But no matter. As Polis said, Peters has the right to say whatever dimwitted thought comes to mind, thanks to our freedom of speech, as guaranteed in the First Amendment.
Polis is right about that. The problem, in the case of Tina Peters, is that he’s wrong about everything else.
And Peters is busily making sure we understand how wrong he is, telling Bannon she was a victim of “retribution” and she has to “fight to clear my name and bring out the truth for why they came after me the way they did.” Does that sound like the remorse that Polis insisted he needed before granting clemency?
Let’s start with the reasoning behind Polis’ decision to grant the commutation. In his latest attempt to justify himself, Polis recently wrote a lengthy Substack post, in which among other claims, he compared his decision to other unpopular defenses of free speech.
He even invoked the rights of Nazis who wanted to march in 1977 in Skokie, Illinois — a largely Jewish community with thousands of Holocaust survivors residing there. The ACLU (American Civil Liberties Union) controversially defended the Nazis based on their free-speech rights. The Supreme Court, in a 5-4 decision, affirmed the Nazis’ right to peacefully march, no matter how ugly and offensive and hurtful it would be. That is the cost of free speech, which we must be willing to pay. In the end, they called off the march anyway.
Polis wrote, as someone, he notes, who is Jewish and gay: “I personally despise the thought of Nazis marching down the streets of Skokie, or of Denver. But, and this is deeply uncomfortable, I believe they have the right to do so, as long as those demonstrations are peaceful. Because to have a truly liberal democracy requires that right.”
Skokie was an extreme test of free-speech rights, defending the rights of those whose speech is so ugly that it must be condemned at every turn — unless you believe, of course, that there are “very fine people on both sides.”
Tina Peters is not an extreme test. She’s in line with the president and with the great majority of the MAGA cultists who support him. Mentioning the cases together is what I find offensive.
As Polis has always conceded, Peters committed serious crimes for which she deserved to be punished. But apparently Polis doesn’t think that Peters’ crimes — having been convicted of organizing a security breach of Mesa County’s voting machines in order to, uh, prove that Donald Trump should have won the 2020 elections — were all that serious.
Polis notes that she was a first-time felon who committed a nonviolent crime. And yet, her nonviolent crime did great violence to our elections systems, as virtually every Democratic politician in Colorado has said while condemning Polis’ move.
We should remember that nobody ever arrested her for saying nutty things. They arrested her, tried her and a jury of peers convicted her for her betrayal of Mesa County citizens, whose votes she was elected to safeguard, by allowing an outsider to copy and publicly share voting machines’ hard drives.

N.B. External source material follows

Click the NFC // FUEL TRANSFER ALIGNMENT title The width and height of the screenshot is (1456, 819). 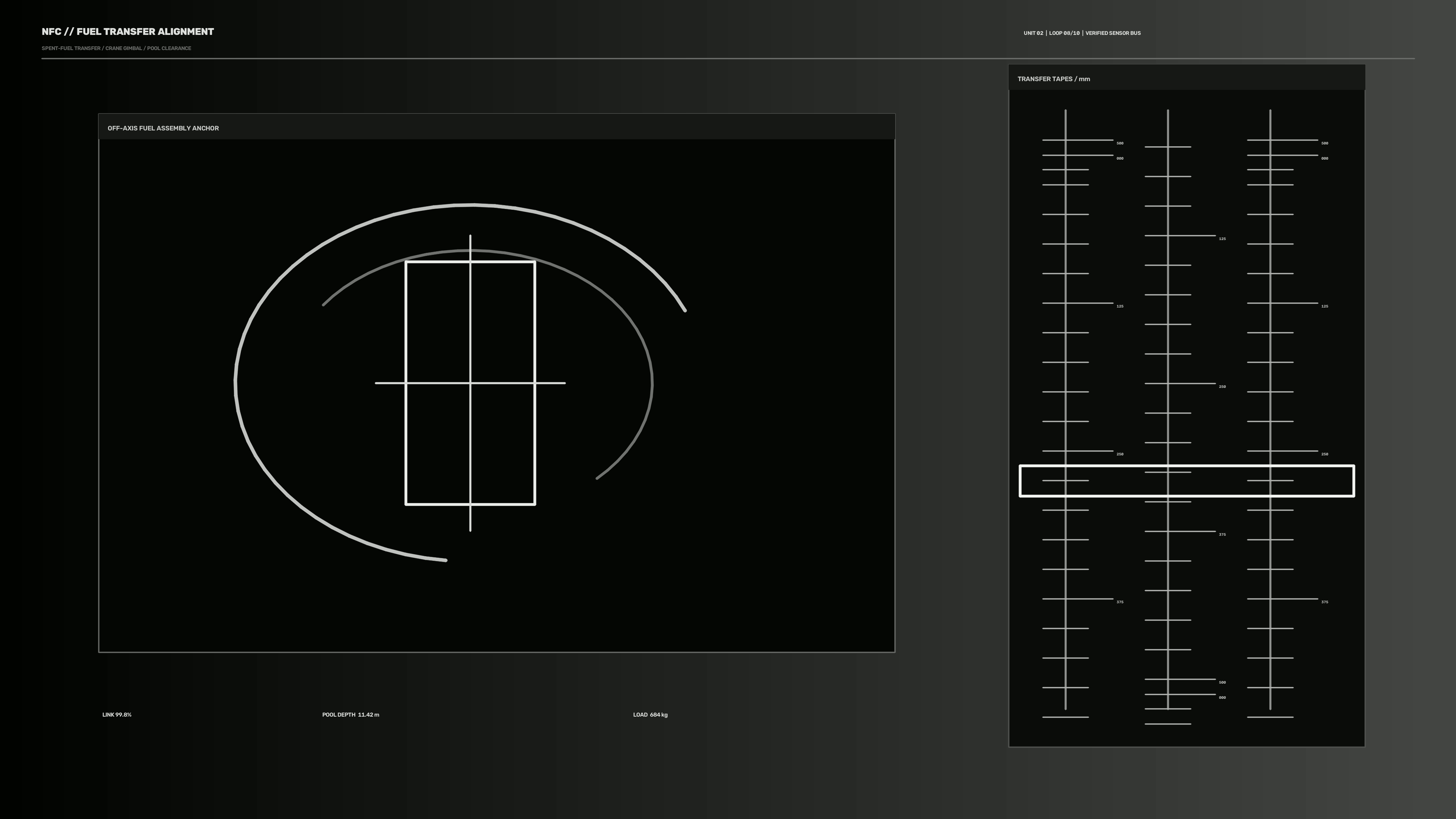[128, 31]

That is serious. Very serious. And that’s why she got nine years. But because Judge Matthew Barrett scolded her during sentencing about her spread of election-conspiracy lies, a state appeals court ruled her sentence was affected, in part, by Peters’ nutty speech on such theories. They sent the case back to the same judge for resentencing.
Polis said he wouldn’t wait for the ongoing case to take its course because it could take years to resolve. He didn’t mention that if the case took years to resolve, it would be because Peters would continue to appeal.

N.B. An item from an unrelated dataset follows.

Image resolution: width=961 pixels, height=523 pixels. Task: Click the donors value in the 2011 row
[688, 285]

I’m no legal expert, so I’m not going to argue the merits of the court’s opinion. But I will argue that when Barrett called her a “charlatan,” that didn’t necessarily mean he was doing so to justify her sentence.
He said it, I’m guessing, because Peters is a charlatan. And as a warning to others who might follow her lead.
But what do we call Polis at this moment? How about a bad-faith actor? Let’s go back to Polis’ remorse standard for clemency. He said many times remorse was a must. And yet, in Peters’ appeal for clemency, she showed as little remorse as possible, saying only that her actions were “wrong” and that “Going forward, I will make sure my actions always follow the law, and I will avoid the mistakes of the past.”
I’m sure Polis is smart enough to know she lied. But lying was apparently OK if it allowed Polis to act on his conscience, however misguided it might be.
Here’s what to he wrote to Peters, telling her of his decision to cut her sentence in half, thereby freeing her from prison, about her supposed contrition:
“Importantly, your application demonstrates taking responsibility for your crimes, and a commitment to follow the law going forward. For these reasons, I am commuting your sentence.”
And on her first day out of prison, she said she planned to appeal her conviction, presumably because she believes herself innocent. And she said that she was sent to prison as “retribution.” In other words, she took no responsibility for her crimes.
As I write this, Polis hasn’t yet addressed Peters’ post-release statements. I don’t know if he will. They have to be pretty embarrassing to the governor. It also has to be pretty embarrassing to Polis that, upon announcing his plan to grant clemency to Peters, Trump released $40 million in funding to Colorado to purchase water rights.
I’m not saying this is a case of quid pro quo. I’m saying someone might interpret it that way. My guess is that Trump released the funding to make it seem that Polis caved to him, whether he did or did not.
Personally, I don’t think it was a matter of Polis caving, but there is another point I want to make about Polis and Peters.
Speaking at the Colorado Sun’s annual legislative recap, Polis said he thinks his decision “will be remembered fondly,” as if history would take great note of Polis’ decision, which he described as bold.
That was such a delusional thing to say that it overshadowed what he said next, which may be more important.
“The nation needs to have a reconciliation and healing,” he said.
Which leads me to say, huh?
Was he saying he commuted Peters’ sentence, in part, so the nation’s divisions can begin to heal?
What the nation most needs, as Trump continues down the path of authoritarianism, is a return to justice. Trump’s idea of reconciliation is to reward his felonious supporters — also friends and family —with a $1.776 billion slush fund, which he would basically control.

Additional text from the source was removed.